§ **Task item**
Take the entries below and reproduce them word for word.

§ **Dataset entries**
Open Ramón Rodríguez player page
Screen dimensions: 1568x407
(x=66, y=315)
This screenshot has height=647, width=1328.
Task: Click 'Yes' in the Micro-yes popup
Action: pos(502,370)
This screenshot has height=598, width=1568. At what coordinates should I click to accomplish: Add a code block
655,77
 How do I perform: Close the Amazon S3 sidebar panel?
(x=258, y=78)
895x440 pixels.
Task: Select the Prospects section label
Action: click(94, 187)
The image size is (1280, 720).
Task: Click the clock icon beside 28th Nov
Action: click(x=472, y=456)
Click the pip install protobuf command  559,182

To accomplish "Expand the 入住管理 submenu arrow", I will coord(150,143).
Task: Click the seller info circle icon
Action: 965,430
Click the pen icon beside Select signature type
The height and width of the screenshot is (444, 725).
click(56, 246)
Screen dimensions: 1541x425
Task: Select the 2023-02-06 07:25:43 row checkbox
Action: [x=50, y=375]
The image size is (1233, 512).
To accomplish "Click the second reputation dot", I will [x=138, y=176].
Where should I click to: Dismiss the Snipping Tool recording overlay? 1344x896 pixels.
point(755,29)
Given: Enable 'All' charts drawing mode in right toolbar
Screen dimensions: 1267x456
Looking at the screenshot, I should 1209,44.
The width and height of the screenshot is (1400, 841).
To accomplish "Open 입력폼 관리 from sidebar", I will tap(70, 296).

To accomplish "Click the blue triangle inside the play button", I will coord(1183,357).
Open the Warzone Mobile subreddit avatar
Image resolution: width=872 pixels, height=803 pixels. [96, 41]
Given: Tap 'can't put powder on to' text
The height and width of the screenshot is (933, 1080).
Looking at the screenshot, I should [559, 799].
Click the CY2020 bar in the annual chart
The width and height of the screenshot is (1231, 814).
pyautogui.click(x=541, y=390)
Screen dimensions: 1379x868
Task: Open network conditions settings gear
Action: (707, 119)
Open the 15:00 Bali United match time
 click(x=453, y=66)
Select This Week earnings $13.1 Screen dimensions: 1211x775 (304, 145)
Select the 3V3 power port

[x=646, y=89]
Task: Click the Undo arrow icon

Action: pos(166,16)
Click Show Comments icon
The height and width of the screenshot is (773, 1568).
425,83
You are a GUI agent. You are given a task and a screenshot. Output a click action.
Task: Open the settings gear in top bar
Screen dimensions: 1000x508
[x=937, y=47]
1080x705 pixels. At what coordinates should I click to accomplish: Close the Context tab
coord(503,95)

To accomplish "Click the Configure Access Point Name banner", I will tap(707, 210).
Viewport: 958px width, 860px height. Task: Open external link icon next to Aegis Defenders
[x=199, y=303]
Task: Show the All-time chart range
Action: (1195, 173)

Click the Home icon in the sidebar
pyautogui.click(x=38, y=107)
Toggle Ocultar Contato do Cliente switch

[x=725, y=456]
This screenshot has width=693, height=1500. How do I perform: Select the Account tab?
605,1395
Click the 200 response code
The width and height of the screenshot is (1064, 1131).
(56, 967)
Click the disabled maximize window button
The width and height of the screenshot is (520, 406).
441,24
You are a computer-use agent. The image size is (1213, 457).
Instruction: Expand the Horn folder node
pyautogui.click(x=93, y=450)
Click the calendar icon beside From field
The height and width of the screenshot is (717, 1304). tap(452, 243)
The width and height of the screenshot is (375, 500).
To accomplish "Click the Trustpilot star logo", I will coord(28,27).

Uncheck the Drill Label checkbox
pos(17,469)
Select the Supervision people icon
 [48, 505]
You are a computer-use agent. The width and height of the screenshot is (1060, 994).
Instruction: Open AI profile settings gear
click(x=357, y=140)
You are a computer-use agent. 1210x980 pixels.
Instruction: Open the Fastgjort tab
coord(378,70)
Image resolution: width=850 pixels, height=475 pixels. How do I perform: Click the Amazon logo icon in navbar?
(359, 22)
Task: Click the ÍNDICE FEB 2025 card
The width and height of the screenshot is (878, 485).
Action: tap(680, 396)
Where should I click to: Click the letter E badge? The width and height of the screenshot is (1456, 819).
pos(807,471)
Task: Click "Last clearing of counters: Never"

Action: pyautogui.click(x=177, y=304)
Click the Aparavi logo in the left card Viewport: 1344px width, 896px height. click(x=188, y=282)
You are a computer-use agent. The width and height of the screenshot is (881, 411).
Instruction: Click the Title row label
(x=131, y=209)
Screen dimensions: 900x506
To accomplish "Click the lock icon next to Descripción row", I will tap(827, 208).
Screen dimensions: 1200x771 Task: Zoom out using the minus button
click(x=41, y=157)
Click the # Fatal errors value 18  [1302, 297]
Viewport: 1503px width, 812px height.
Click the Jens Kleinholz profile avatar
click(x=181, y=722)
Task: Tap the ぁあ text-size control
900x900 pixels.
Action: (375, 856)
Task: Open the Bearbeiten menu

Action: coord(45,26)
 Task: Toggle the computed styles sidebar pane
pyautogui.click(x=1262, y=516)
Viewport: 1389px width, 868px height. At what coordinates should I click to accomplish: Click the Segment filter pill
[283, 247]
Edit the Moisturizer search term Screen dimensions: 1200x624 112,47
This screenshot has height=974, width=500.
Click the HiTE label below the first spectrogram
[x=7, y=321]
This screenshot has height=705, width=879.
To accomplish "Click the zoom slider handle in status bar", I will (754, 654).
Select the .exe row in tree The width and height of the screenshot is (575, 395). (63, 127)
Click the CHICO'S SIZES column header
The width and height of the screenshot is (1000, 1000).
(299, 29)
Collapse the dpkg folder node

§ **Task response**
Open Ramón Rodríguez player page
Screen dimensions: 1568x407
(x=66, y=315)
This screenshot has height=647, width=1328.
Task: Click 'Yes' in the Micro-yes popup
Action: pos(502,370)
This screenshot has height=598, width=1568. At what coordinates should I click to accomplish: Add a code block
655,77
 How do I perform: Close the Amazon S3 sidebar panel?
(x=258, y=78)
895x440 pixels.
Task: Select the Prospects section label
Action: click(94, 187)
The image size is (1280, 720).
Task: Click the clock icon beside 28th Nov
Action: click(x=472, y=456)
Click the pip install protobuf command  559,182

To accomplish "Expand the 入住管理 submenu arrow", I will coord(150,143).
Task: Click the seller info circle icon
Action: 965,430
Click the pen icon beside Select signature type
The height and width of the screenshot is (444, 725).
click(56, 246)
Screen dimensions: 1541x425
Task: Select the 2023-02-06 07:25:43 row checkbox
Action: [x=50, y=375]
The image size is (1233, 512).
To accomplish "Click the second reputation dot", I will [x=138, y=176].
Where should I click to: Dismiss the Snipping Tool recording overlay? 1344x896 pixels.
point(755,29)
Given: Enable 'All' charts drawing mode in right toolbar
Screen dimensions: 1267x456
Looking at the screenshot, I should 1209,44.
The width and height of the screenshot is (1400, 841).
To accomplish "Open 입력폼 관리 from sidebar", I will tap(70, 296).

To accomplish "Click the blue triangle inside the play button", I will coord(1183,357).
Open the Warzone Mobile subreddit avatar
Image resolution: width=872 pixels, height=803 pixels. [96, 41]
Given: Tap 'can't put powder on to' text
The height and width of the screenshot is (933, 1080).
Looking at the screenshot, I should [559, 799].
Click the CY2020 bar in the annual chart
The width and height of the screenshot is (1231, 814).
pyautogui.click(x=541, y=390)
Screen dimensions: 1379x868
Task: Open network conditions settings gear
Action: (707, 119)
Open the 15:00 Bali United match time
 click(x=453, y=66)
Select This Week earnings $13.1 Screen dimensions: 1211x775 (304, 145)
Select the 3V3 power port

[x=646, y=89]
Task: Click the Undo arrow icon

Action: pos(166,16)
Click Show Comments icon
The height and width of the screenshot is (773, 1568).
425,83
You are a GUI agent. You are given a task and a screenshot. Output a click action.
Task: Open the settings gear in top bar
Screen dimensions: 1000x508
[x=937, y=47]
1080x705 pixels. At what coordinates should I click to accomplish: Close the Context tab
coord(503,95)

To accomplish "Click the Configure Access Point Name banner", I will tap(707, 210).
Viewport: 958px width, 860px height. Task: Open external link icon next to Aegis Defenders
[x=199, y=303]
Task: Show the All-time chart range
Action: (1195, 173)

Click the Home icon in the sidebar
pyautogui.click(x=38, y=107)
Toggle Ocultar Contato do Cliente switch

[x=725, y=456]
This screenshot has width=693, height=1500. How do I perform: Select the Account tab?
605,1395
Click the 200 response code
The width and height of the screenshot is (1064, 1131).
(56, 967)
Click the disabled maximize window button
The width and height of the screenshot is (520, 406).
441,24
You are a computer-use agent. The image size is (1213, 457).
Instruction: Expand the Horn folder node
pyautogui.click(x=93, y=450)
Click the calendar icon beside From field
The height and width of the screenshot is (717, 1304). tap(452, 243)
The width and height of the screenshot is (375, 500).
To accomplish "Click the Trustpilot star logo", I will coord(28,27).

Uncheck the Drill Label checkbox
pos(17,469)
Select the Supervision people icon
 [48, 505]
You are a computer-use agent. The width and height of the screenshot is (1060, 994).
Instruction: Open AI profile settings gear
click(x=357, y=140)
You are a computer-use agent. 1210x980 pixels.
Instruction: Open the Fastgjort tab
coord(378,70)
Image resolution: width=850 pixels, height=475 pixels. How do I perform: Click the Amazon logo icon in navbar?
(359, 22)
Task: Click the ÍNDICE FEB 2025 card
The width and height of the screenshot is (878, 485).
Action: tap(680, 396)
Where should I click to: Click the letter E badge? The width and height of the screenshot is (1456, 819).
pos(807,471)
Task: Click "Last clearing of counters: Never"

Action: pyautogui.click(x=177, y=304)
Click the Aparavi logo in the left card Viewport: 1344px width, 896px height. click(x=188, y=282)
You are a computer-use agent. The width and height of the screenshot is (881, 411).
Instruction: Click the Title row label
(x=131, y=209)
Screen dimensions: 900x506
To accomplish "Click the lock icon next to Descripción row", I will tap(827, 208).
Screen dimensions: 1200x771 Task: Zoom out using the minus button
click(x=41, y=157)
Click the # Fatal errors value 18  [1302, 297]
Viewport: 1503px width, 812px height.
Click the Jens Kleinholz profile avatar
click(x=181, y=722)
Task: Tap the ぁあ text-size control
900x900 pixels.
Action: (375, 856)
Task: Open the Bearbeiten menu

Action: coord(45,26)
 Task: Toggle the computed styles sidebar pane
pyautogui.click(x=1262, y=516)
Viewport: 1389px width, 868px height. At what coordinates should I click to accomplish: Click the Segment filter pill
[283, 247]
Edit the Moisturizer search term Screen dimensions: 1200x624 112,47
This screenshot has height=974, width=500.
Click the HiTE label below the first spectrogram
[x=7, y=321]
This screenshot has height=705, width=879.
To accomplish "Click the zoom slider handle in status bar", I will (754, 654).
Select the .exe row in tree The width and height of the screenshot is (575, 395). (63, 127)
Click the CHICO'S SIZES column header
The width and height of the screenshot is (1000, 1000).
(299, 29)
Collapse the dpkg folder node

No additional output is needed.